In the past decade, deep learning has made astonishing breakthroughs in real-world applications, including for example, computer vision, natural language processing, speech recognition, healthcare, and robotics. Deep learning uses multiple layers of linear transformations followed by nonlinear activations to represent abstractions in the data. It is a common belief that deep neural networks are good at learning various geometric structures hidden in data sets, such as rich local regularities, global symmetries, or repetitive patterns. However, little theory has been established to explain the power of deep neural networks for analyzing complex data sets containing geometric structures. This project will develop the theoretical and computational foundations to better understand how deep neural networks exploit geometric structures in data sets and achieve outstanding performance. The results will provide new insights on developing new deep learning models and methodologies.

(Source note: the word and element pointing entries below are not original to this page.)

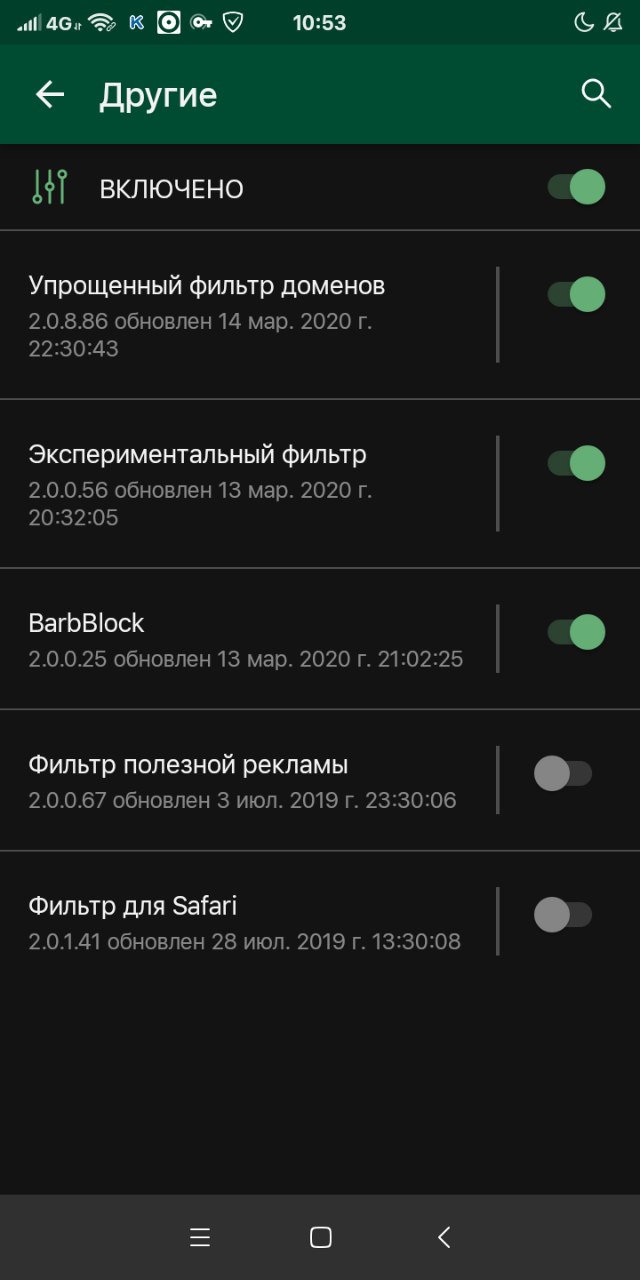Toggle the ВКЛЮЧЕНО master switch
The image size is (640, 1280).
click(577, 187)
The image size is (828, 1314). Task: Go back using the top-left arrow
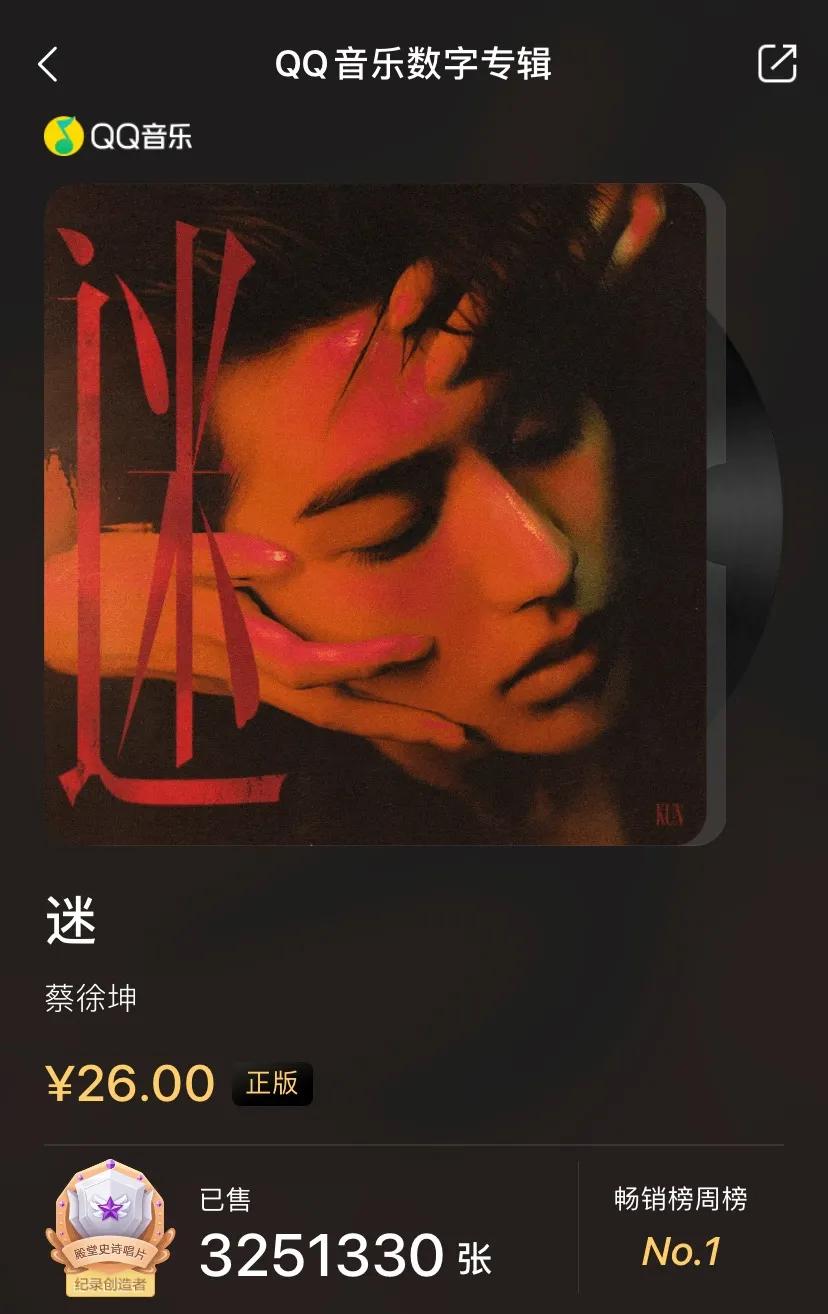tap(48, 65)
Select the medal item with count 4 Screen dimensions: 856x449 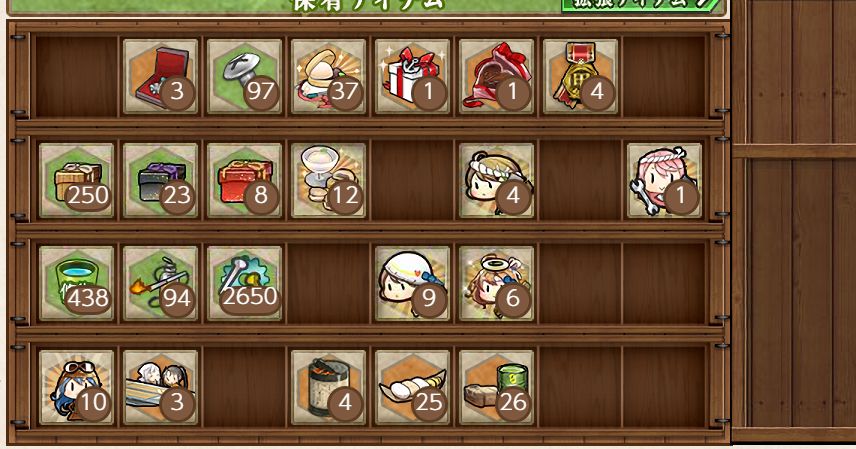click(580, 76)
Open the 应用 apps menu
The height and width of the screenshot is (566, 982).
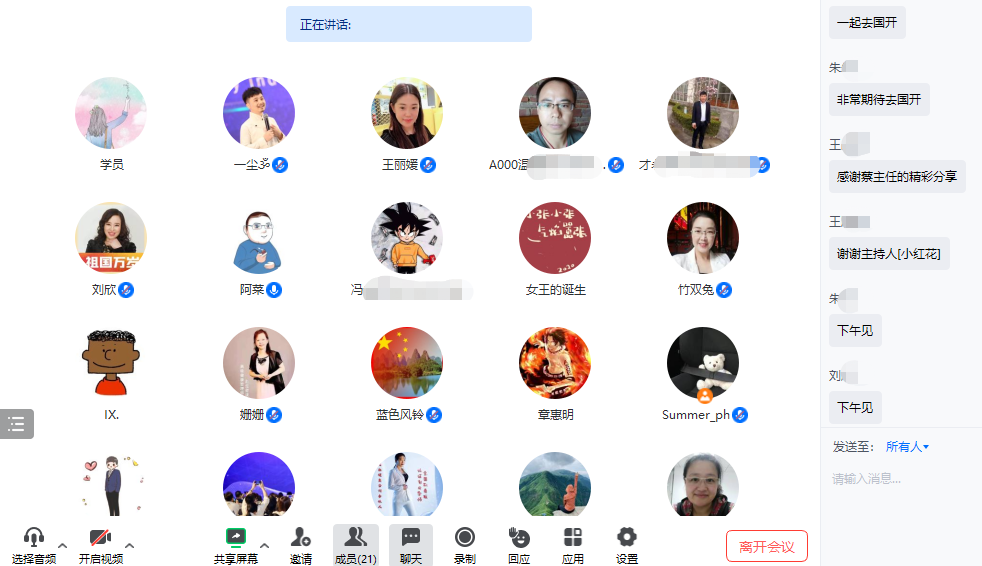[572, 545]
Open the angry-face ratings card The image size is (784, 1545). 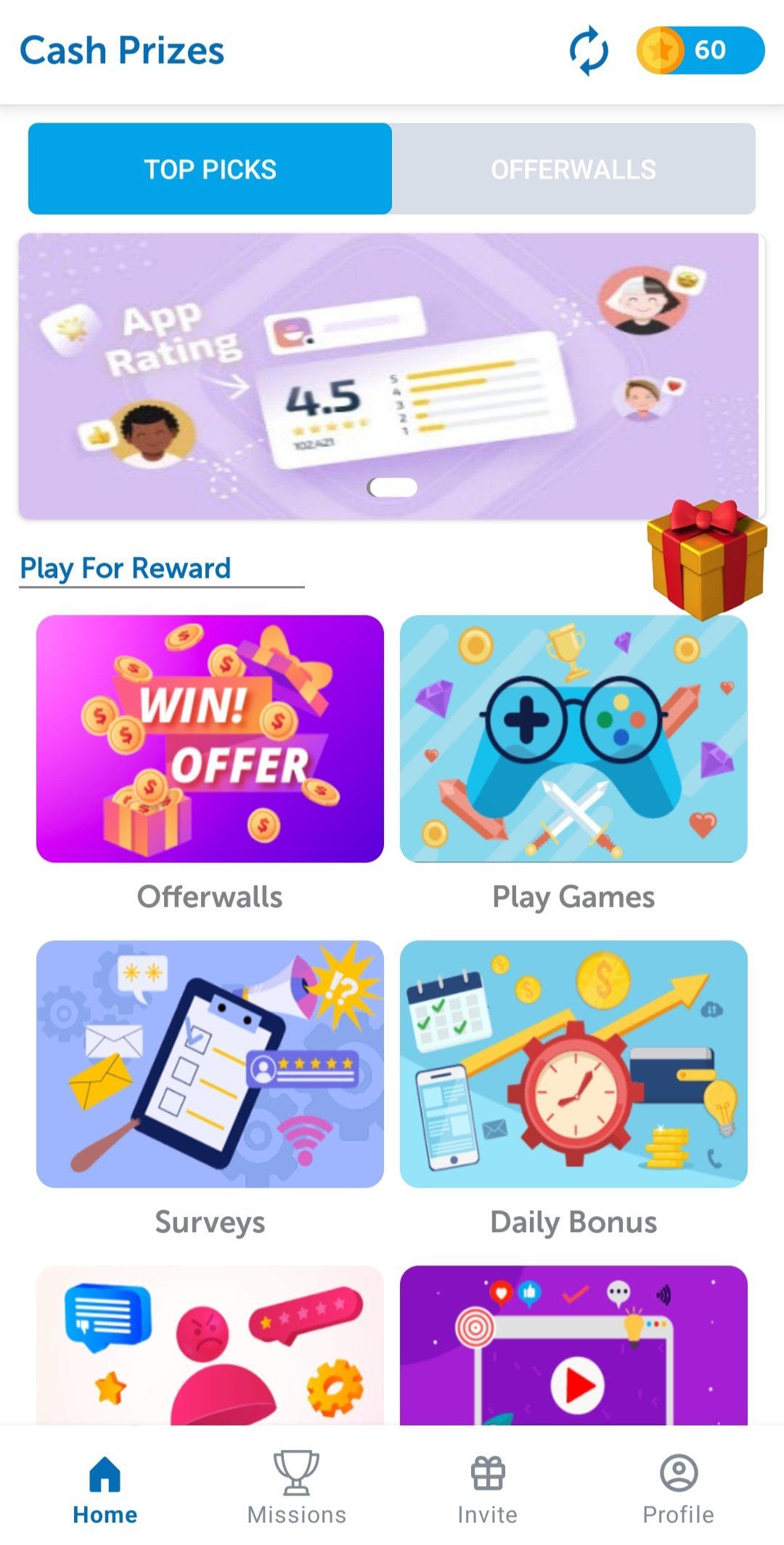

This project focuses on three sets of related but distinct problems. The first set focuses on efficient approximation of functions on low-dimensional manifolds using deep neural networks. Existing theories show that deep learning estimators converge to the true function extremely slowly in high dimensions. When the function is supported on a low dimensional manifold, the PIs plan to prove a fast convergence rate depending on the intrinsic dimension of the manifold. This project will make contributions in function approximation theory, error analysis in statistical regression and classification, and adaptive theory of deep learning. The second set of problems concerns estimation of probability distributions supported on a low-dimensional manifold by deep generative models. These models utilize two neural networks to minimize the Integral Probability Metric (IPM) between the estimator and the data distribution, over the class of distributions generated by a deep generator network. The function class in IPM is realized by a deep discriminator network. This project will design proper network architectures of the generator and the discriminator, and prove performance guarantees of deep generative models. The third set of problems will focus on efficiently computing the optimal transport between two probability distributions using deep neural networks. After reformulating the optimal transport problem as a min-max optimization problem parametrized by two neural networks, the PIs propose a primal dual stochastic gradient descent algorithm to solve it.
This award reflects NSF's statutory mission and has been deemed worthy of support through evaluation using the Foundation's intellectual merit and broader impacts review criteria.